→ **Supplied passage**
_ _ _ _

Re: [Qemu-devel] rfc: vhost user enhancements for vm2vm communication

[Nakajima, Jun]

My previous email has been bounced by address@hidden
I tried to subscribed it, but to no avail...

On Tue, Sep 1, 2015 at 1:17 AM, Michael S. Tsirkin <address@hidden> wrote:
> On Mon, Aug 31, 2015 at 11:35:55AM -0700, Nakajima, Jun wrote:
>> On Mon, Aug 31, 2015 at 7:11 AM, Michael S. Tsirkin <address@hidden> wrote:

>> > 1: virtio in guest can be extended to allow support
>> > for IOMMUs. This provides guest with full flexibility
>> > about memory which is readable or write able by each device.
>>
>> I assume that you meant VFIO only for virtio by "use of VFIO".  To get
>> VFIO working for general direct-I/O (including VFs) in guests, as you
>> know, we need to virtualize IOMMU (e.g. VT-d) and the interrupt
>> remapping table on x86 (i.e. nested VT-d).

_ _ _ _

Collected data entries

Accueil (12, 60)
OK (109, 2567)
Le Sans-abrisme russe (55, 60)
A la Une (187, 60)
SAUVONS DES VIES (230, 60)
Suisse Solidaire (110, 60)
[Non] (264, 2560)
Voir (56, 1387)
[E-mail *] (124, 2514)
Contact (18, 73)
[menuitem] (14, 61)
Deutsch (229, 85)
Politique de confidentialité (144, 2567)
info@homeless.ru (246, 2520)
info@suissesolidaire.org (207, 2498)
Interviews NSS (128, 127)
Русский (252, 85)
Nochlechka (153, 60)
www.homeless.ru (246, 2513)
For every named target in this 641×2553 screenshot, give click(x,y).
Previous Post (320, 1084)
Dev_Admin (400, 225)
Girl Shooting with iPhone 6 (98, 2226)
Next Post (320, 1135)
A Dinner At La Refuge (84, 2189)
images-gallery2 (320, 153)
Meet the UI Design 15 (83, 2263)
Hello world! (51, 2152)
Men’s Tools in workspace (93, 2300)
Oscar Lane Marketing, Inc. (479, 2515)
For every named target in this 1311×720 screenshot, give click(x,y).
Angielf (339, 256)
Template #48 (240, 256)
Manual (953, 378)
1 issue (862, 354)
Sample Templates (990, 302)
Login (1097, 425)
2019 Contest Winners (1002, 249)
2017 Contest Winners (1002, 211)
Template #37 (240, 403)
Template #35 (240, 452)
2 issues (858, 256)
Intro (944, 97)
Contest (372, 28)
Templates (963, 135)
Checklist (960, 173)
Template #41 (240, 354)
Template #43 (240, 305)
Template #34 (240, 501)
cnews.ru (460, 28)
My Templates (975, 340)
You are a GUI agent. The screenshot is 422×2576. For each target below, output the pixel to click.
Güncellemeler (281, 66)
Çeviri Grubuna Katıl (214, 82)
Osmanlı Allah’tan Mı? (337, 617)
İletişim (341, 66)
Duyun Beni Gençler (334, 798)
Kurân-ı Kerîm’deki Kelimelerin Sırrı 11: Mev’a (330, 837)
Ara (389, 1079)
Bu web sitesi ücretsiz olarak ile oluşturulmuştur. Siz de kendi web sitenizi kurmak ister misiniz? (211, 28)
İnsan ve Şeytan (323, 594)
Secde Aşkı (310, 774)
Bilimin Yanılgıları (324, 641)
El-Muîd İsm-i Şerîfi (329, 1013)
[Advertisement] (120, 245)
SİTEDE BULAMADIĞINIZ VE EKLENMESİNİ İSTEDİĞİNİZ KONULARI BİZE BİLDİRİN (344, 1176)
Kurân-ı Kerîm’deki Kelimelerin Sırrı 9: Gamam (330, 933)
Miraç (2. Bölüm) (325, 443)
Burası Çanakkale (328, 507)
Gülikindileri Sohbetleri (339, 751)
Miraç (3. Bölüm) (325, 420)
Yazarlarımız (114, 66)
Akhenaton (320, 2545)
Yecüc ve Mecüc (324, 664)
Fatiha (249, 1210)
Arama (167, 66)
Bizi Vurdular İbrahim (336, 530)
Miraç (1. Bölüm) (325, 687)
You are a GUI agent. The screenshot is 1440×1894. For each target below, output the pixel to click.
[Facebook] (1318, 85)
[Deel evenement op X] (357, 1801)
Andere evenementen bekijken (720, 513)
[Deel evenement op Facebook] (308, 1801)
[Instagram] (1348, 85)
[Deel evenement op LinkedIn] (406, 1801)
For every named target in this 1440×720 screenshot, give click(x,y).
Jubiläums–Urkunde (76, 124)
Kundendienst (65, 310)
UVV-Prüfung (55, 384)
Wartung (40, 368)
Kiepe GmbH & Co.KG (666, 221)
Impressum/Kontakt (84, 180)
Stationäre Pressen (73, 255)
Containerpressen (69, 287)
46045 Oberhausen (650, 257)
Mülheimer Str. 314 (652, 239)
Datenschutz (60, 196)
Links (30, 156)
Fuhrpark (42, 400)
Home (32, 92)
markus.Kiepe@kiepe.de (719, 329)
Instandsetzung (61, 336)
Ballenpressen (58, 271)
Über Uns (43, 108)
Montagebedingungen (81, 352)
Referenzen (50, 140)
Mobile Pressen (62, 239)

_ _ _ _

→ **Task to carry out**
Translate this sentence from the mailing list thread on vhost user enhancements into Spanish: "virtio in guest can be extended to allow support for IOMMUs." The records aren't needed for this work.

→ **Solution for this problem**
virtio en el huésped puede extenderse para permitir el soporte de IOMMU.